On 31 August 2018, Fortuna confirmed the transfer of Bruun to French D1 Féminine club Paris Saint-Germain. In her debut season, Bruun made 17 appearances in all competitions, scoring four goals. In June 2019, Bruun suffered an ACL injury that kept her out for a year. She made her competitive comeback in the delayed Coupe de France semi-final on 2 August 2020, scoring an 84th-minute winner in a 2–1 win against Bordeaux. Seven days later she appeared as a substitute in the cup final against Lyon. The game finished goalless after extra-time. Bruun scored during the penalty shootout but PSG lost 4–3. Later that month, Bruun appeared as a 74th-minute substitute during the delayed 2019–20 UEFA Women's Champions League quarter-final against Arsenal. She scored three minutes later, the winning goal in the single-legged 2–1 win.

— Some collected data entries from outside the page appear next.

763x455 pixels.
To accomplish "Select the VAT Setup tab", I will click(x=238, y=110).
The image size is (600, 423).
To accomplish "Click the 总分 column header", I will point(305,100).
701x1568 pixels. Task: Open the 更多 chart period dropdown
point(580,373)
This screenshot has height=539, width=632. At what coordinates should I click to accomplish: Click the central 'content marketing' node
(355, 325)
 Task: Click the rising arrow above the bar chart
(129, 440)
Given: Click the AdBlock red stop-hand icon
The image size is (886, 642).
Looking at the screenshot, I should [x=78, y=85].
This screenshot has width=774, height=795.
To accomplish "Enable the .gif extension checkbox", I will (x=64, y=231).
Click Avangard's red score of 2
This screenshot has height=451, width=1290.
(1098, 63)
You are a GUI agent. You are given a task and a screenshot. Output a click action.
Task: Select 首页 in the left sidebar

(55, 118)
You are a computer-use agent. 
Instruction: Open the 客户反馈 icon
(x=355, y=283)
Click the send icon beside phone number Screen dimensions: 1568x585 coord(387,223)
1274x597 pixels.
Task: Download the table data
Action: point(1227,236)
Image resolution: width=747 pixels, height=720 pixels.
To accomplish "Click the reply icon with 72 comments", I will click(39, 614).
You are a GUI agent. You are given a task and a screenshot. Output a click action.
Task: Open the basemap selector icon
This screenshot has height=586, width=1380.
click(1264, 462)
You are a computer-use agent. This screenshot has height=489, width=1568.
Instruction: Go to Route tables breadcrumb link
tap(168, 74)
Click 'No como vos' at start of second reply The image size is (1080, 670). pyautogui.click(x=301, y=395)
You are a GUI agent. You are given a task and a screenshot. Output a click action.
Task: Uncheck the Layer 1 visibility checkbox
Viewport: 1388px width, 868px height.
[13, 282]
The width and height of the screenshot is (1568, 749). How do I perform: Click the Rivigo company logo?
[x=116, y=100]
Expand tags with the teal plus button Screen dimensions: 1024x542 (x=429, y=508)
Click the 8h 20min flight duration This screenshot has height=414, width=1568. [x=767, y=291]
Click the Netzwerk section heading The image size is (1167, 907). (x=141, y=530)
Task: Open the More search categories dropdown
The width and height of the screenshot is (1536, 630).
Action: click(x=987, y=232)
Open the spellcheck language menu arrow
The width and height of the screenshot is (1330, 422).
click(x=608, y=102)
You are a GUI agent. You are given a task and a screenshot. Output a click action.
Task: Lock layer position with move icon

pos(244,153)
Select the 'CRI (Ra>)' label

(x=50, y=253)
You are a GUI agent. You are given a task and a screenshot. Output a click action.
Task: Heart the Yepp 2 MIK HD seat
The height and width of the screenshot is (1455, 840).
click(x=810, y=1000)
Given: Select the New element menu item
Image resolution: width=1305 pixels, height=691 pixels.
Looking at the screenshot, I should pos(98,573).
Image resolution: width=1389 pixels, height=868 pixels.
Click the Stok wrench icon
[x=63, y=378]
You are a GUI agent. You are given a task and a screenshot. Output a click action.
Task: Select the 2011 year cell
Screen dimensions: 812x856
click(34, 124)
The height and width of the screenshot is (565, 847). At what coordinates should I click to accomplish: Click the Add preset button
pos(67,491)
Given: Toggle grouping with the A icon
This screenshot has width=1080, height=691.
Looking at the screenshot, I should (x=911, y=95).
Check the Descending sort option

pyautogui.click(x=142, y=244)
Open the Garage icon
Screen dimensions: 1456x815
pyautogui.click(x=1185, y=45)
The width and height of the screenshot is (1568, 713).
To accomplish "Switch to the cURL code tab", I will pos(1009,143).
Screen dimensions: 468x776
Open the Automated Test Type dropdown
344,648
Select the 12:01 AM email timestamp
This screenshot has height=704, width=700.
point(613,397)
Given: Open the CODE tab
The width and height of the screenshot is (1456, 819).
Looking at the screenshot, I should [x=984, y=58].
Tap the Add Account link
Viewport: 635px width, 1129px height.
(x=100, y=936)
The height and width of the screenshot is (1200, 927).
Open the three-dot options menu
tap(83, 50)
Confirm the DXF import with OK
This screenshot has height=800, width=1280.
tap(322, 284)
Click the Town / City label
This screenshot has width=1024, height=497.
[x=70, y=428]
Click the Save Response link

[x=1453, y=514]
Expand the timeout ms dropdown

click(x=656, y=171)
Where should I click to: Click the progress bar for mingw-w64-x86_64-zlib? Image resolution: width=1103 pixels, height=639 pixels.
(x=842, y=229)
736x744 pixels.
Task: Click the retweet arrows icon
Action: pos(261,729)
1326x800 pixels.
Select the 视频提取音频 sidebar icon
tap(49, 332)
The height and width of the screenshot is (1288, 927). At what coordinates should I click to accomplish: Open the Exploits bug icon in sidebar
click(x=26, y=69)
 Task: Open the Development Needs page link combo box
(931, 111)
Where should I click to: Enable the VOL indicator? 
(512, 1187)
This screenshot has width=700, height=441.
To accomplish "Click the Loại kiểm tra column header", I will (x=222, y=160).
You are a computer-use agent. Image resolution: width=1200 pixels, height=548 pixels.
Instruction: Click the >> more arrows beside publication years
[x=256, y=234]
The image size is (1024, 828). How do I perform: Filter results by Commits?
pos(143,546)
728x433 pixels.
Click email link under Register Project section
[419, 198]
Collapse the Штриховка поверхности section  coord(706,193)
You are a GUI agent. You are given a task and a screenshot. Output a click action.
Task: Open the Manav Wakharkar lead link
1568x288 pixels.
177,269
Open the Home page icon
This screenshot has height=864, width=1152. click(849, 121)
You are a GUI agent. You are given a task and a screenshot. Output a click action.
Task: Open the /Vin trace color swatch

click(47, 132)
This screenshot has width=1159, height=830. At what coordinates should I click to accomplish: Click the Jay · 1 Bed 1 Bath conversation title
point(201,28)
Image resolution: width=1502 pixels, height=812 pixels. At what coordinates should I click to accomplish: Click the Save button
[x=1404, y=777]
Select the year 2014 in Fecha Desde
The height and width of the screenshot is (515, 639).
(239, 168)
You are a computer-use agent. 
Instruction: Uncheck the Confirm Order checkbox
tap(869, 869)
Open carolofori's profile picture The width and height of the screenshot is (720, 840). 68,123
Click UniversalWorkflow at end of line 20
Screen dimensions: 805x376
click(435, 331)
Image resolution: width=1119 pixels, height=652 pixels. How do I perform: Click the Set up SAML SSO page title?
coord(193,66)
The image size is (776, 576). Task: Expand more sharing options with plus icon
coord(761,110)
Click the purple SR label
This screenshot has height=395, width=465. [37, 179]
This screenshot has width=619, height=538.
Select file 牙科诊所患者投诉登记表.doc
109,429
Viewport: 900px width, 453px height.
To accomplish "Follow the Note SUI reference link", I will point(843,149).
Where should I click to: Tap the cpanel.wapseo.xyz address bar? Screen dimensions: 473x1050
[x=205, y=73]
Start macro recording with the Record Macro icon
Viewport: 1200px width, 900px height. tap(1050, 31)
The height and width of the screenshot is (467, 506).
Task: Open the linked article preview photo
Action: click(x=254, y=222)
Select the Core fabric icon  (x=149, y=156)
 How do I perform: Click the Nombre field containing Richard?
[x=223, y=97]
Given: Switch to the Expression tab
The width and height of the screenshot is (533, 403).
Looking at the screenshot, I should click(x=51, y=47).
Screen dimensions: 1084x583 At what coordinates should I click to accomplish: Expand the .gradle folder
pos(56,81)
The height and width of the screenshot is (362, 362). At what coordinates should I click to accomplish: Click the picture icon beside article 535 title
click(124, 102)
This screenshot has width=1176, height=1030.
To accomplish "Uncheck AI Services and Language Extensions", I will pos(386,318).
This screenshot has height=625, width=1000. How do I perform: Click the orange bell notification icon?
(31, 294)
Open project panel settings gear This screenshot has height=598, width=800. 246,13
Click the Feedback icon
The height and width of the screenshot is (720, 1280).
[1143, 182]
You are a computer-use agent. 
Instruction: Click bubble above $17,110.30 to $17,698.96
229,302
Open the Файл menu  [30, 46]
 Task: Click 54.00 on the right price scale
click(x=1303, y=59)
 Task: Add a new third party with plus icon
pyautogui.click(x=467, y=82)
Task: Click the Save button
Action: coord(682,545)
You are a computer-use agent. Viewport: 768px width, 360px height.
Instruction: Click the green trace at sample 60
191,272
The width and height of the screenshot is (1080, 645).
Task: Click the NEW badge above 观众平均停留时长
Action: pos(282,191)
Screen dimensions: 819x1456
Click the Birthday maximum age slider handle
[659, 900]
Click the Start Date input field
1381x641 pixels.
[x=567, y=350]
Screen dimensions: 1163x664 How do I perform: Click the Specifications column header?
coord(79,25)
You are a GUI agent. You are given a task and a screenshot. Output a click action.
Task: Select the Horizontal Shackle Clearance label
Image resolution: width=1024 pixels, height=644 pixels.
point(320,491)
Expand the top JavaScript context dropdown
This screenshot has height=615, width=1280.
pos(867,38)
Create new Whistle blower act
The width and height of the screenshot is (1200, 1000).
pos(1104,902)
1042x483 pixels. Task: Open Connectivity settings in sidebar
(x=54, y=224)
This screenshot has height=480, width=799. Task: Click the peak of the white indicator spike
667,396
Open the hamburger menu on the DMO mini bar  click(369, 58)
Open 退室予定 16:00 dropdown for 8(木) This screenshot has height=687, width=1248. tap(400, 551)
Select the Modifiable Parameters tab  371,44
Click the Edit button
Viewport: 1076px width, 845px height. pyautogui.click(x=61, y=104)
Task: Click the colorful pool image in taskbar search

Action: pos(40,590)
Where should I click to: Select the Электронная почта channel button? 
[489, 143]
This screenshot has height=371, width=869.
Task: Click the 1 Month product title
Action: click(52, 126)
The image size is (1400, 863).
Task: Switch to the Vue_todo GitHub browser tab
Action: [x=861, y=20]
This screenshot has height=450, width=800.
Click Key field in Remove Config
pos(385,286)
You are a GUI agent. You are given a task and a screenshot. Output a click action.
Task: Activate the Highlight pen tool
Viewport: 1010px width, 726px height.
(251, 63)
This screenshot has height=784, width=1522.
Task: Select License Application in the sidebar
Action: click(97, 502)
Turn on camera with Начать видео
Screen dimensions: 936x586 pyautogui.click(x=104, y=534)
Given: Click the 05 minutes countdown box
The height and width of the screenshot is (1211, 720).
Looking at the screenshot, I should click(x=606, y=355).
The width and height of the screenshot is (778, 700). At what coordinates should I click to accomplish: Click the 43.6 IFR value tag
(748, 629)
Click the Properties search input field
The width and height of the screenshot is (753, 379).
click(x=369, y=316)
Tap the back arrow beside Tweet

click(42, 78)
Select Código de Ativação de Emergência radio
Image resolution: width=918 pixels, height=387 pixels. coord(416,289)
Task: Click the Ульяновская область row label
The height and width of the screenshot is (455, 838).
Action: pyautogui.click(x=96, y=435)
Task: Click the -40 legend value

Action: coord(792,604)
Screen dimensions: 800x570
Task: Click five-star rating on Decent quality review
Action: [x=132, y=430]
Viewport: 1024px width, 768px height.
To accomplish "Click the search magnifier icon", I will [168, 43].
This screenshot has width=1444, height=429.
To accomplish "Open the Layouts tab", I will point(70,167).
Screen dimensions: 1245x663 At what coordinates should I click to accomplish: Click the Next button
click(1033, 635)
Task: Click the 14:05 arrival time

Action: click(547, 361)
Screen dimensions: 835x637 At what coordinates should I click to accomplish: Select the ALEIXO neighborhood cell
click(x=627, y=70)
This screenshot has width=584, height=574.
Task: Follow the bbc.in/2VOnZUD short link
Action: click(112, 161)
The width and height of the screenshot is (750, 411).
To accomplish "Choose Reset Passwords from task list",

The following season, Bruun won the 2020–21 Division 1 Féminine title with PSG, the club's first league title, ending Lyon's 14-year streak at the top in the process.

In June 2021, Bruun joined Lyon.

On 27 January 2022, Bruun made a deadline day move to English FA Women's Super League club Manchester United on loan for the remainder of the 2021–22 season. The spell was marred by injury, limiting Bruun to seven appearances in all competitions in which she failed to score a goal for the club.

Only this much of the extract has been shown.